The CUL7 E3 ubiquitin ligase targets insulin receptor substrate 1 for ubiquitin-dependent degradation
- Mol Cell. 2008 May 23;30(4):403-14. doi: 10.1016/j.molcel.2008.03.009.
- 1. Department of Oncological Sciences, The Mount Sinai School of Medicine, New York, NY 10029-6574, USA.

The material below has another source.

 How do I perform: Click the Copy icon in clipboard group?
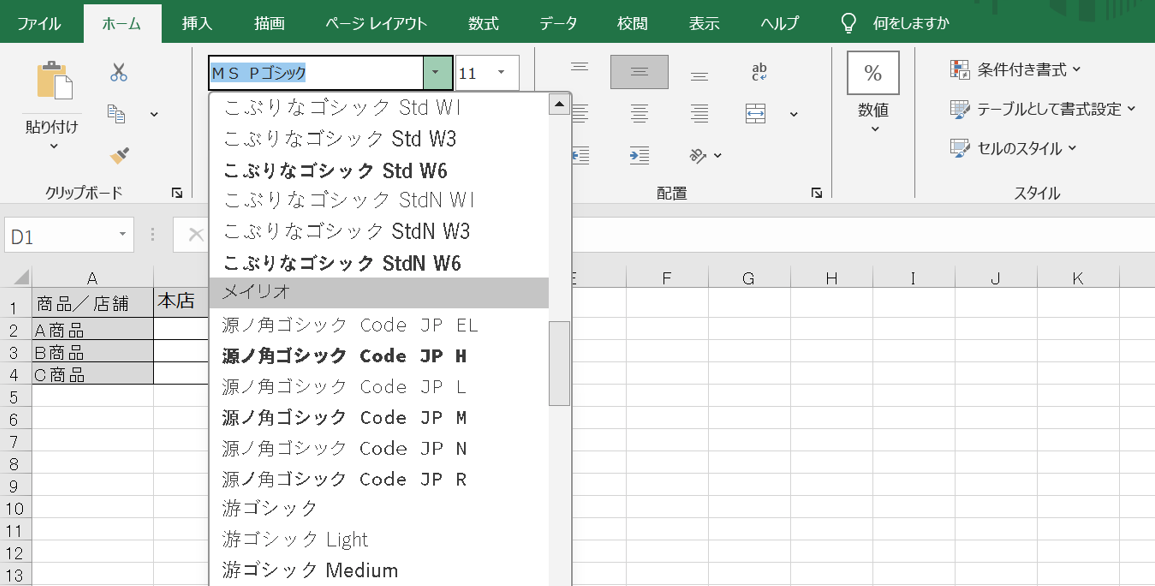click(x=117, y=114)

Recent genetic studies have documented a pivotal growth-regulatory role played by the Cullin 7 (CUL7) E3 ubiquitin Ligase complex containing the Fbw8-substrate-targeting subunit, Skp1, and the ROC1 RING finger protein. In this report, we identified Insulin Receptor substrate 1 (IRS-1), a critical mediator of the Insulin/insulin-like growth factor 1 signaling, as a proteolytic target of the CUL7 E3 Ligase in a manner that depends on mammalian target of rapamycin and the p70 S6 kinase activities. Interestingly, while embryonic fibroblasts of Cul7-/- mice were found to accumulate IRS-1 and exhibit increased activation of IRS-1's downstream Akt and MEK/ERK pathways, these null cells grew poorly and displayed phenotypes reminiscent of those associated with oncogene-induced senescence. Taken together, our findings demonstrate a key role for the CUL7 E3 in targeting IRS-1 for degradation, a process that may contribute to the regulation of cellular senescence.